Putty + SSHd auf dem SuSE Rechner.


----------



## Sinac (14. Juli 2004)

SSH ist wohl das beste wenn du mit der Konsole umkannst. VNC geht auch unter linux, musst nur in der KDE den Remote Desktop aktivieren oder dir den RFB-Server ziehen und laufen lassen.

Greetz...
Sinac


----------



## themonk (14. Juli 2004)

> _Original geschrieben von Sinac _
> *VNC geht auch unter linux, musst nur in der KDE den Remote Desktop aktivieren
> 
> Greetz...
> Sinac *


wo kann ich das Aktiviern und wie


----------



## Sinac (14. Juli 2004)

Irgendwo im Kontrollzentrum weiß nicht genau wo musst mal schaun. Ich hab hier keine GUI


----------



## themonk (14. Juli 2004)

hab da nichts gefunden.
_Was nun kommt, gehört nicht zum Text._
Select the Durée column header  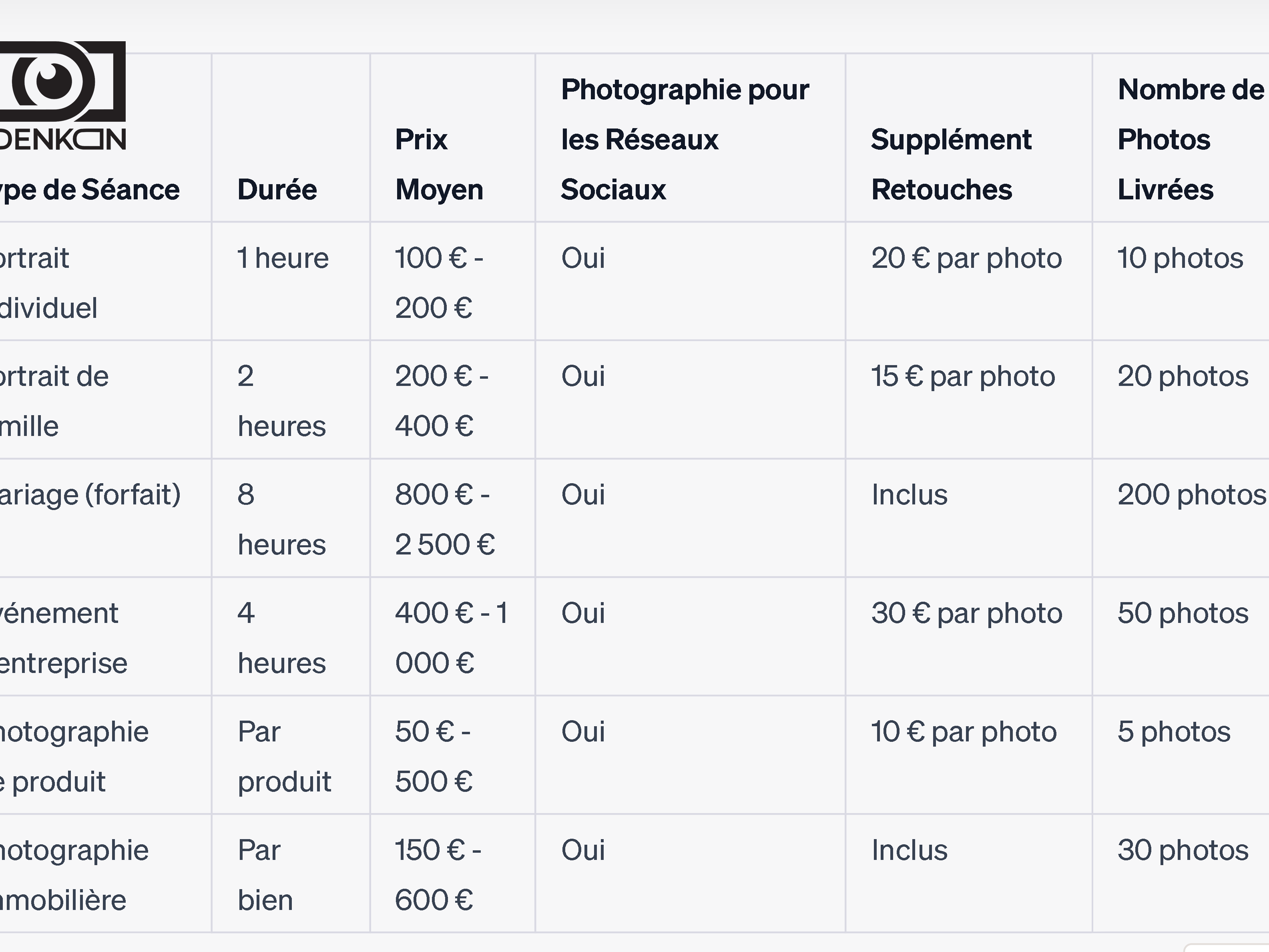tap(277, 189)
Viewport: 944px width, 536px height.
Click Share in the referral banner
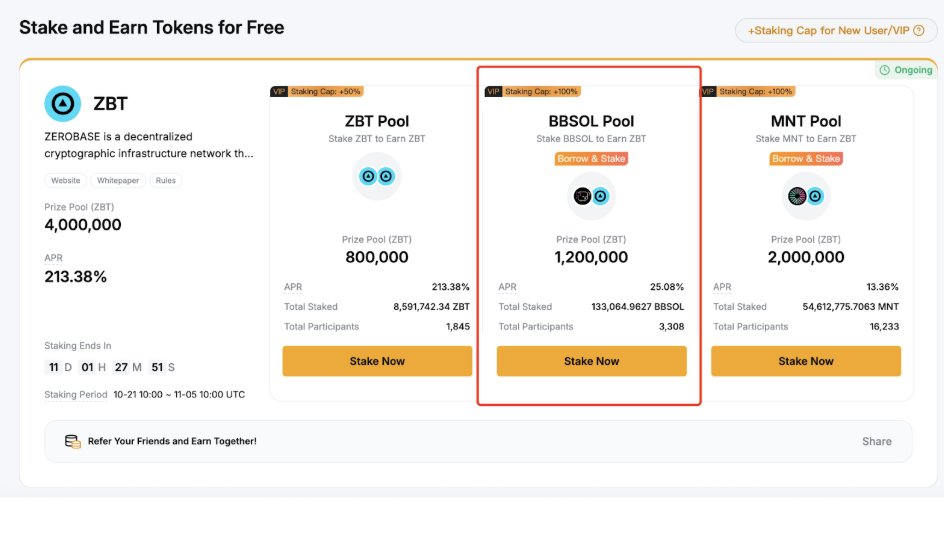pos(876,441)
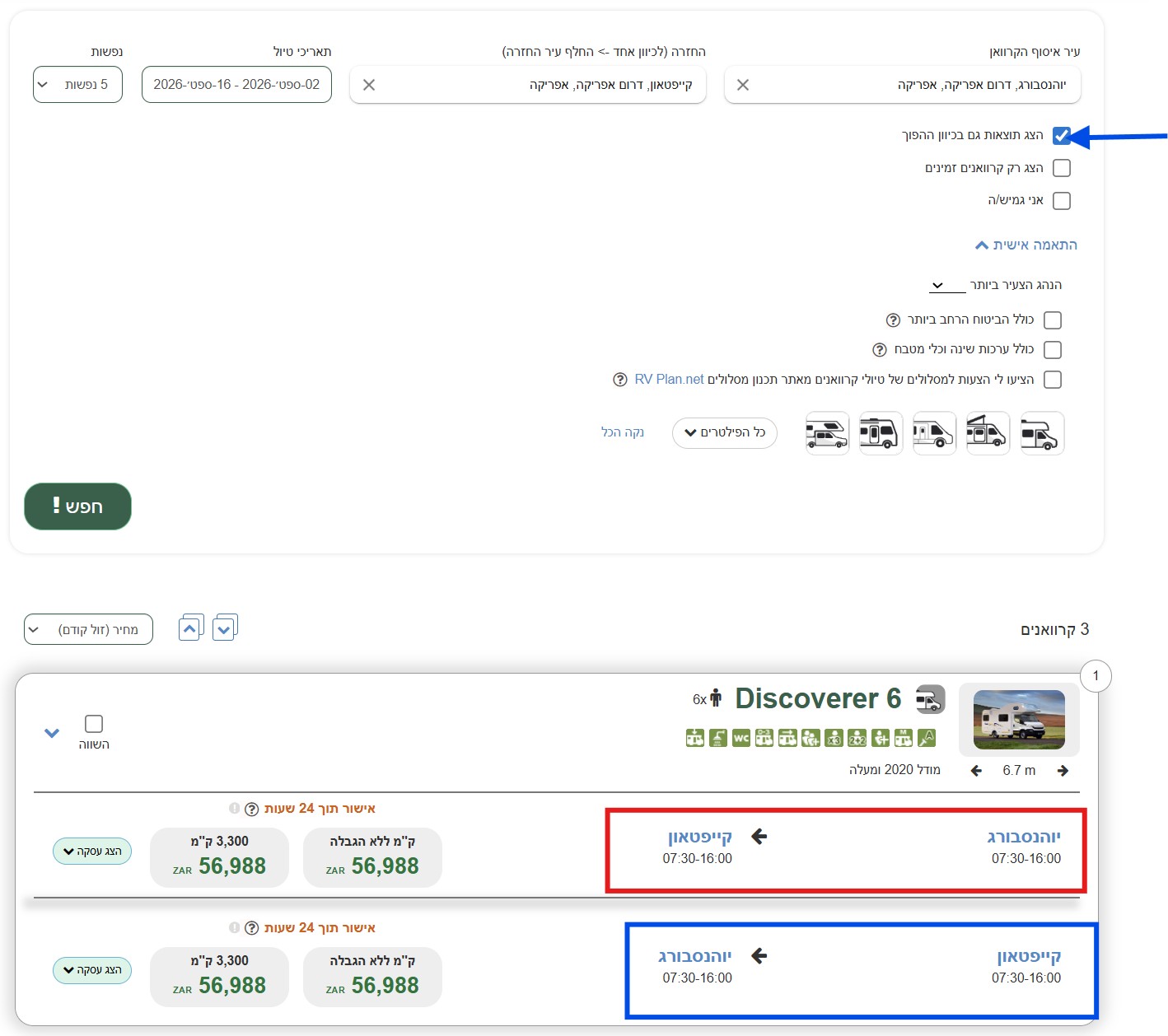
Task: Enable show only available motorhomes checkbox
Action: click(1062, 168)
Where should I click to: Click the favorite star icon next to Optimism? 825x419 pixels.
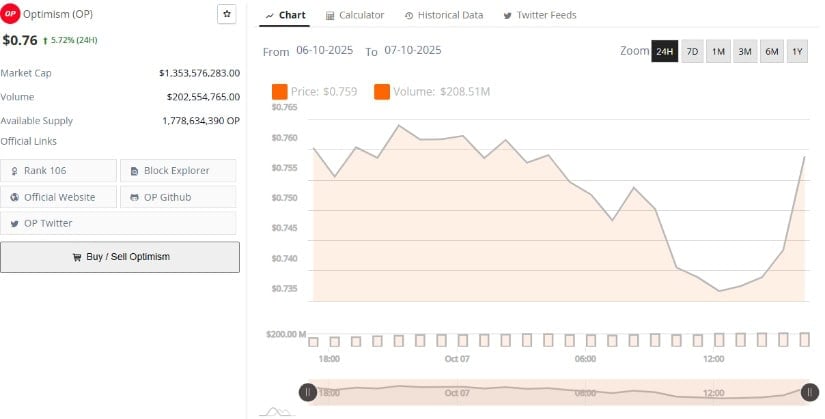pyautogui.click(x=226, y=14)
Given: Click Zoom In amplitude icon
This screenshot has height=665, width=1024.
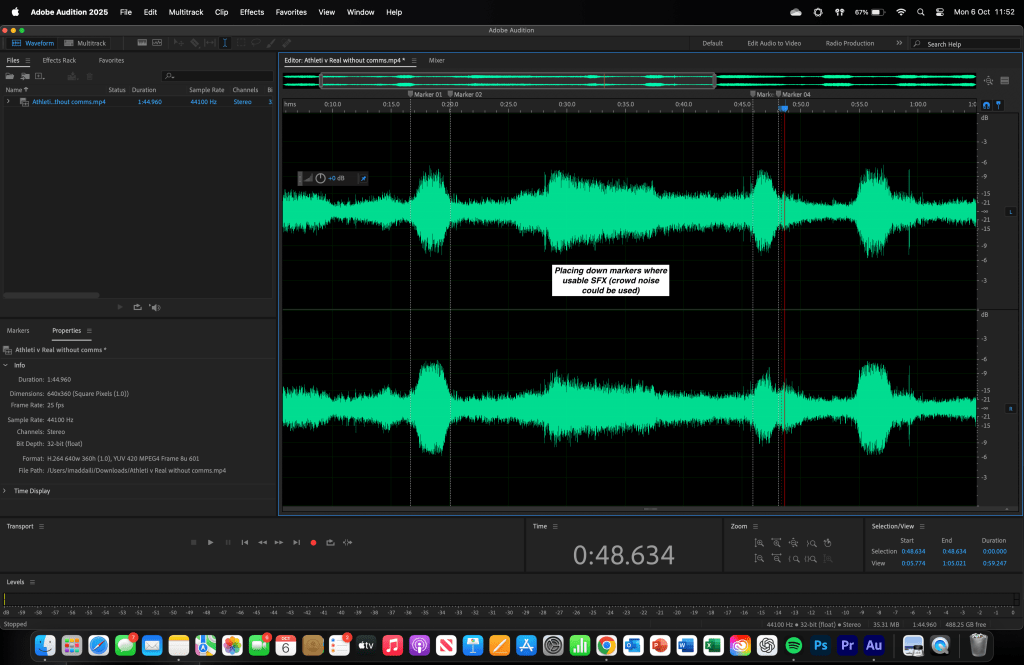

Also ich habe mir jetzt von Chip.de den VNC runtergeladen http://www.chip.de/downloads/c_downloads_8832452.html und habs dann auf meinem linux Rechner entpackt und da war eine datei VNCViewer (das war die einzigste ide ich öffnen konnte)mit der konnte ich auf einen Windows  Desktop sehen aber ich wollte das anders rum haben. vielleicht kennt noch jemand eine bessere lösung


----------



## Sinac (15. Juli 2004)

Wenn dann brauchst du den VNC Server. Zieh dir mal das Packet x0rfbserver, müsste bei SuSE dabei sein. Damit läuft VNC auch.

Greetz...
Sinac


----------